Why you may ask,well because when I bought that ram back then I had every intention of doing just that.That was the second reason for buying the ram,and the first reason was because that was the starting point of my yield data base.I never posted the data in full(I have posted bits and pieces through out other posts),because I didn't feel like being told that my data was flawed,inaccurate,and that I couldn't perform the proper tests without a PROPER lab setup and analytical tools.I started this as a backyard refiner and even when I get a proper lab and equipment(Will always be a backyard refiner). This is just my opinionated explanation and nothing is meant or implied by it.

I'll post the data later in this thread after you post yours,that will be the deal I'm offering.If you take that deal I'll post a step by step of how I would do it if it was mine.Then we can do a comparison of the yield data.I have a very busy day planned so if you choose to take the deal,I will have to make the step by step post later to night.The M44 process I'm fixing to start will command my full attention for about the next 8 hours.Thanks in advance.


P.S The silver in ram is Not in the fingers,only in the solder,ic's,and Mlcc's.(I have not run any silver colored finger ram,so that could be the exception).



modtheworld44


----------



## autumnwillow (Jun 11, 2016)

Sure I'll take the deal but take note that even if we compared our data it just won't be that accurate. One's data can never be flawed or inaccurate. We are processing different types of rams and there are too many other factors to consider. 

I'll probably just process the fingers. I'll save up the chips for a later process.

What I'm looking for is the most efficient process with the most minimum losses.

If these gold fingers are plated over these nickel/copper layers then I think a nitric then AR would be the best process as long as tin is not present.
Considering both time and costs because I can get nitric for a cheap price.
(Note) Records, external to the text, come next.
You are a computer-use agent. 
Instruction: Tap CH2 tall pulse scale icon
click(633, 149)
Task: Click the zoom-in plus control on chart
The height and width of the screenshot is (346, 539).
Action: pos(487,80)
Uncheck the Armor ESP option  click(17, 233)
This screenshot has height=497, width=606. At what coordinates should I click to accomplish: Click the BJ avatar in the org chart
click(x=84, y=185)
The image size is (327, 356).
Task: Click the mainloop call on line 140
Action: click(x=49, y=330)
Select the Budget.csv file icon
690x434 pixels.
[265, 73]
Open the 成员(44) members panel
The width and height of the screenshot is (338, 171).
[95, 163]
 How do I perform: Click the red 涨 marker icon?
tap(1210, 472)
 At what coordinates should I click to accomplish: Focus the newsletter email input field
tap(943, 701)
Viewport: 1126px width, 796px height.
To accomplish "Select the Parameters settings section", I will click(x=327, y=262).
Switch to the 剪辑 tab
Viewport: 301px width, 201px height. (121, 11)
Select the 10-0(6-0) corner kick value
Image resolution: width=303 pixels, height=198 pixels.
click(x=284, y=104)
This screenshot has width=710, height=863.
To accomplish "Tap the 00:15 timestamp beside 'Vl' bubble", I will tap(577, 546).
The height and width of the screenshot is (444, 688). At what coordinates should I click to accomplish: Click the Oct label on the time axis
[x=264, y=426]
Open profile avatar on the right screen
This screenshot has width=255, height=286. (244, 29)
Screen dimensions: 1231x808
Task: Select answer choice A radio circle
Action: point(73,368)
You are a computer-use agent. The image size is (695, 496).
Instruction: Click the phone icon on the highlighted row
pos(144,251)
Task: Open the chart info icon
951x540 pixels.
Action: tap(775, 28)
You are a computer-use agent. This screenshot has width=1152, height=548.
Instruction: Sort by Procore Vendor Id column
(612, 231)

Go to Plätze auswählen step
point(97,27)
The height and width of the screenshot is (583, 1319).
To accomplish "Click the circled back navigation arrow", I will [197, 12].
If you are comparing the m44 process with the process that I have listed, I guess it would be best to do it in a real laboratory equipped to compare data analytically.


----------



## nickvc (Jun 12, 2016)

With the fingers there are two options if you want speed, you dissolve the metals in AR or strip using cyanide, the reason many people use AP is the difficulty in obtaining nitric and also the price.
AP can be sped up up by using an air bubbler and if you do it right it can be fairly fast, it also needs little attention so freeing you to work on other items or to search for more material to recover and refine.


----------



## autumnwillow (Jun 12, 2016)

nickvc said:


> With the fingers there are two options if you want speed, you dissolve the metals in AR or strip using cyanide, the reason many people use AP is the difficulty in obtaining nitric and also the price.
> AP can be sped up up by using an air bubbler and if you do it right it can be fairly fast, it also needs little attention so freeing you to work on other items or to search for more material to recover and refine.



Correct me if I am wrong.

I think that cyanide won't be that fast as I noticed some of the plating are thick and some aren't. 
Using direct AR will have other base metals dissolve. The separation of gold chloride with the undissolved materials will be hard, as some of the solution will cling to the material.
Whereas when using Nitric, you can pull the undissolved materials on top of the solution and shake it from there, gold clinging to the materials should fall off easily.


----------



## nickvc (Jun 12, 2016)

Cyanide is very quick if used correctly and you will have your gold in a few hours.
The presence of base metals in solution with gold is not a serious problem, if you get a dirty precipitate either re dissolve or rinse the base metals out with cold HCl.


----------



## autumnwillow (Jun 12, 2016)

What would you do in order to ensure that dissolved gold will not cling to the undissolved materials before the precipitation of gold?


----------



## nickvc (Jun 12, 2016)

With the fingers simply wash them off with your wash bottle after decanting the solution and add the wash to the solution, if you have too much solution reduce with evaporation, heat your solution.


----------



## autumnwillow (Jun 12, 2016)

About that, I think that process is where the losses occur. I will try to wash and monitor with an ORP and PH meter if ever I decide to go that way.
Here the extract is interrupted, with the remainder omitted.